## [Brief]
There is one span to output from the data below: the lines starting at the line with "Hello world! (124, 1853)" and ending at the line with "Understanding Modern Online". Output it exactly, ends included, nothing more.

## [Records for the task]
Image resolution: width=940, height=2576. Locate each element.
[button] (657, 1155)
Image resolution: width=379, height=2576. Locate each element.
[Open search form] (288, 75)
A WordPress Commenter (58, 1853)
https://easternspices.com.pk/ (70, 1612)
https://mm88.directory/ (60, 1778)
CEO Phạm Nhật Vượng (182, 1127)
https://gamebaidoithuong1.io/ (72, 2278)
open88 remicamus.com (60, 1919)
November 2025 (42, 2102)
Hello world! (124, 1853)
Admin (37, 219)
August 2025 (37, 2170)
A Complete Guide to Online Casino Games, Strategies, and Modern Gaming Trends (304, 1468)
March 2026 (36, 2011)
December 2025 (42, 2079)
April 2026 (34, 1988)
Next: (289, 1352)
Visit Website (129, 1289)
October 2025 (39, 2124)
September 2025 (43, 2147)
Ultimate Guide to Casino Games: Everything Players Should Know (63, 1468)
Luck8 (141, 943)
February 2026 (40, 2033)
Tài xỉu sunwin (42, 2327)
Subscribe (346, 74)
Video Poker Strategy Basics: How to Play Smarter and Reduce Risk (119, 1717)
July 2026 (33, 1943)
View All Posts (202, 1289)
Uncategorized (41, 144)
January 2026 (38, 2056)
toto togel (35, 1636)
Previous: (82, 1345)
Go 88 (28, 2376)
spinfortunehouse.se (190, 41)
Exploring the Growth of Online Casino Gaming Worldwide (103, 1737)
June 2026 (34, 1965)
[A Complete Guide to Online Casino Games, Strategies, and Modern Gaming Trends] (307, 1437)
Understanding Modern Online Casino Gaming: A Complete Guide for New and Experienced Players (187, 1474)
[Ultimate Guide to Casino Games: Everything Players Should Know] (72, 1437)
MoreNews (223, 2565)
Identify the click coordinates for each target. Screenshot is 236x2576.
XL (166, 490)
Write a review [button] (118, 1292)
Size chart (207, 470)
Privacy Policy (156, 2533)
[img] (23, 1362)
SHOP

## [Response area]
Hello world! (124, 1853)
Admin (37, 219)
August 2025 (37, 2170)
A Complete Guide to Online Casino Games, Strategies, and Modern Gaming Trends (304, 1468)
March 2026 (36, 2011)
December 2025 (42, 2079)
April 2026 (34, 1988)
Next: (289, 1352)
Visit Website (129, 1289)
October 2025 (39, 2124)
September 2025 (43, 2147)
Ultimate Guide to Casino Games: Everything Players Should Know (63, 1468)
Luck8 (141, 943)
February 2026 (40, 2033)
Tài xỉu sunwin (42, 2327)
Subscribe (346, 74)
Video Poker Strategy Basics: How to Play Smarter and Reduce Risk (119, 1717)
July 2026 (33, 1943)
View All Posts (202, 1289)
Uncategorized (41, 144)
January 2026 (38, 2056)
toto togel (35, 1636)
Previous: (82, 1345)
Go 88 (28, 2376)
spinfortunehouse.se (190, 41)
Exploring the Growth of Online Casino Gaming Worldwide (103, 1737)
June 2026 (34, 1965)
[A Complete Guide to Online Casino Games, Strategies, and Modern Gaming Trends] (307, 1437)
Understanding Modern Online Casino Gaming: A Complete Guide for New and Experienced Players (187, 1474)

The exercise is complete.